One December night, I was having a birthday party and after some waffling, he was a no show. Later I found out he was afraid of what it would mean if he was indeed the guy by my side at my party. A week or two later, like every New Yorker he scrambled to make fun, non pretentious New Year’s Eve plans and when I said “I don’t care. All I want is to kiss you when the ball drops.” He responded, “Woah kissing at midnight? That means too much.” We would send each other funny memes and he would stroke my face in the rain, under the moonlight, or in Chelsea and I lived in those moments. The good was sweet enough that I did even notice the bitter. Soon, millennial rules were thrown out of the window (possibly just saved to the cloud) and I did not want to be facebook official. I just wanted him to be present with me. Needy? Maybe. Real? Certainly. I’d bet my Twitter handle on it.

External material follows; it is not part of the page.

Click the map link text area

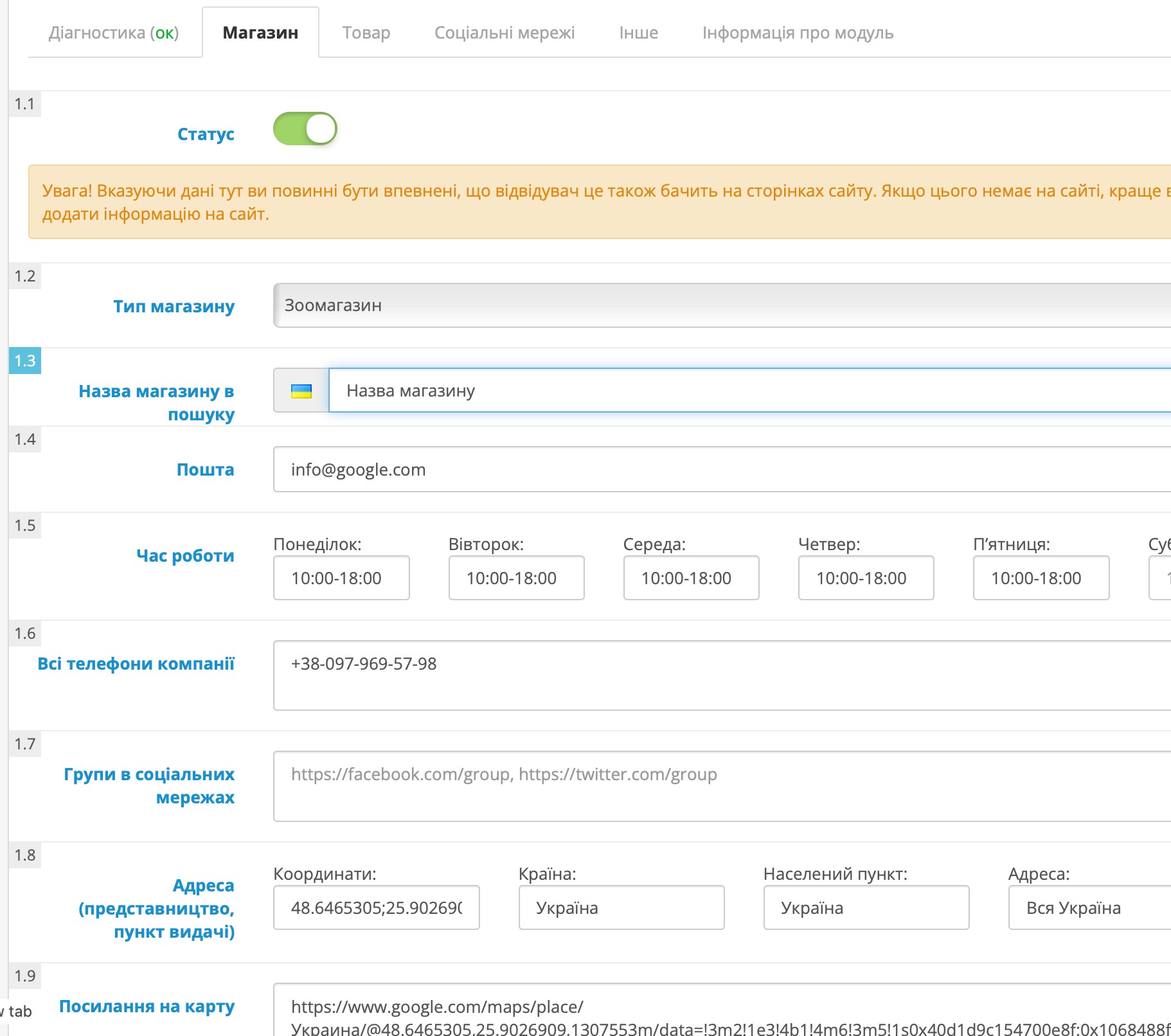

Quick stints to Florida, Martinique, and Virginia separated us and he never once texted me he missed me. I never got angry. I began to expect the rejection. Still the roses, teddy bears, and cute text messages kept coming. I smiled my dimpled smile believing that I would soon see the sun again. By most standards I am beautiful but his anxieties left me feeling ugly. I thought the relationship was beautiful in its unbalance, humor, and grittiness. I thought it was worth the work. You would get mad at me for not getting mad at you. When guy’s night out was no threat to me, you thought I didn’t care to spend time with you. When I said no problem to your desires to stay in you felt as though you were stifling me.
The passionate stares became brief glances with his feet always facing the door while mine were firmly planted, staking my ground to get that tickle in my stomach again. You asked me if I wanted to be in a relationship and I said no. And it was true. I didn’t want a relationship. I wanted you. I wanted to matter. Now, I wanted you to choose me.
I wined and dined him. I wooed and wowed him. I liked him and got left. Maybe you weren’t that in to me. Maybe you needed to get yourself together first. Maybe we never gave it a real chance. Maybe you just beat me to the punch.
I knew our end was only a matter of time so I mourned our relationship for an entire hour (millennials even need instant gratification in breakup recovery). An hour and 10 minutes in a hot guy I know called (his sabotage-y senses must've been tingling) and I was feeling sad (and chatty) so I gave him the rundown. He told me how much of a catch I am or was. I’m not sure. The context feels blurry now. But he kept asking how could I expect to be a catch, if I refuse to be caught?
My generation gags at defining the relationship. So we were together, we connected, and if we spent more time together, we could have even loved. But maybe we should have tried really dating before breaking up.